Fact Check: Joe Biden Said ‘We Didn’t Have’ the COVID Vaccine When He Took Office

The statement is false, and Biden made reference to vaccine availability later in the same town hall.

President Joe Biden participated in his first town hall as president on Tuesday night in Milwaukee. During the event, which was hosted by CNN and moderated by Anderson Cooper, Biden addressed questions from Cooper and an invite-only socially distanced audience

During a discussion about the administration’s COVID-19 vaccination distribution plan, Biden told Cooper: “We talked about it's one thing to have the vaccine, which we didn't have when we came into office, but a vaccinator. How do you get the vaccine into someone's arm?”

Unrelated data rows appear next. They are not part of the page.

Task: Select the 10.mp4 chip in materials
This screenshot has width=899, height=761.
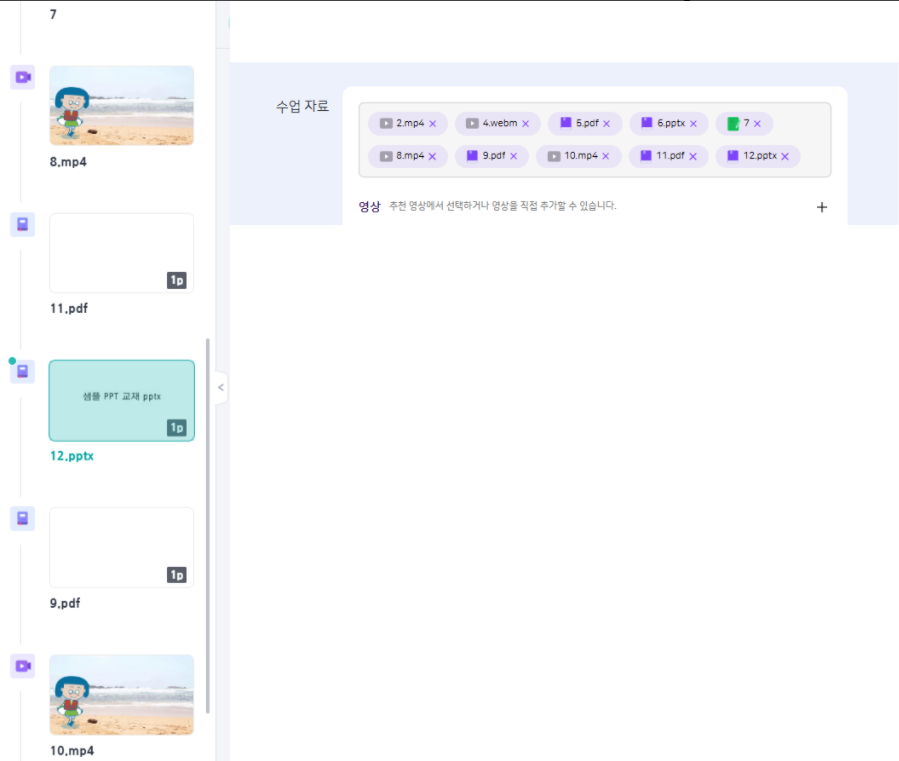Action: pos(579,156)
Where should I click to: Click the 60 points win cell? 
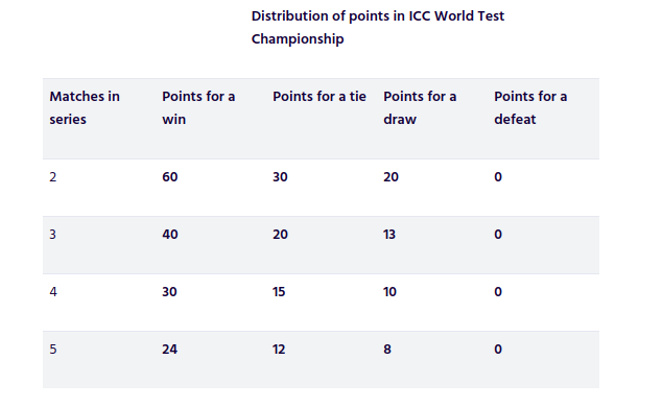170,177
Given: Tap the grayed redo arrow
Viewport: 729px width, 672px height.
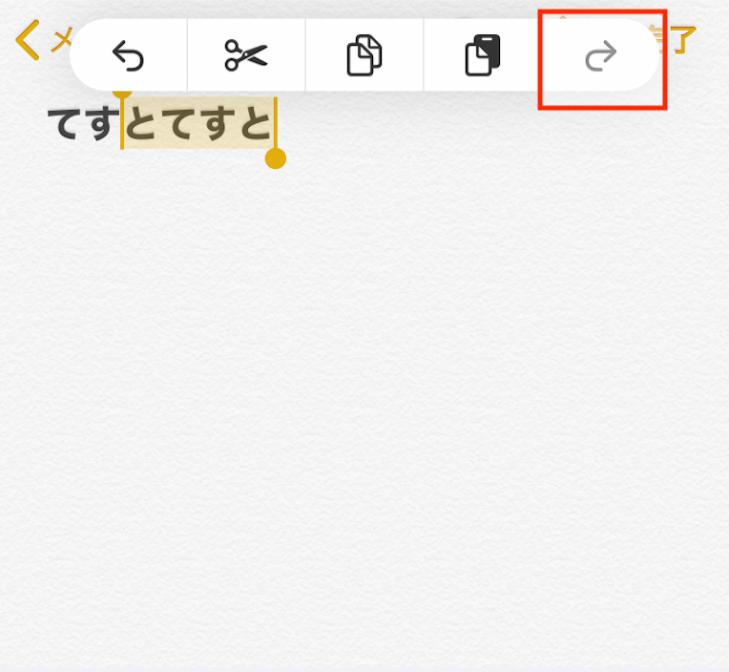Looking at the screenshot, I should tap(601, 55).
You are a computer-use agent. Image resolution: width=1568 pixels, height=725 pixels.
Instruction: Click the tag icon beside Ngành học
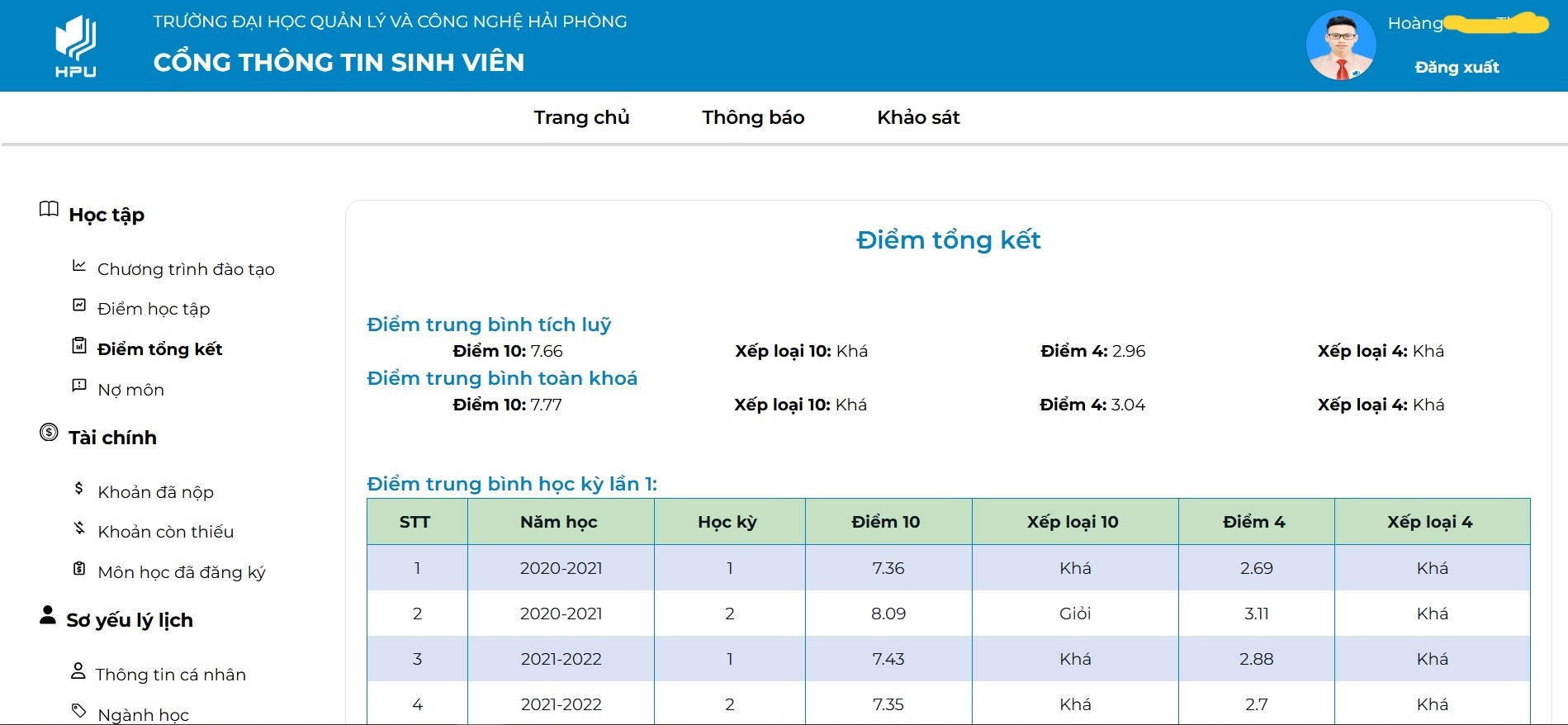pos(79,710)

Biden’s statement that there was no vaccine when he came into office is false, and in fact he indicated later in the program that there were doses available when he took office. 

The first COVID-19 vaccine was administered on December 14 to Sandra Lindsay, who works at Long Island Jewish Medical Center. About 10,000 vaccines were distributed that same day to hospital employees across the county. Biden received his first dose of the Pfizer/BioNTech shortly thereafter on December 21 at a hospital in Newark, Delaware. He then received the second shot a few weeks later on January 11. 

According to the Bloomberg COVID-19 vaccine tracker, on January 19, the day before Biden’s first day in office, there were 927,000 doses recorded. 

For his part, Biden did say later in the town hall that there were limited vaccines available when he came into office:  “We came into office, there was only 50 million doses that were available. We have now, by the end of July we'll have over 600 million doses, enough to vaccinate every single American.”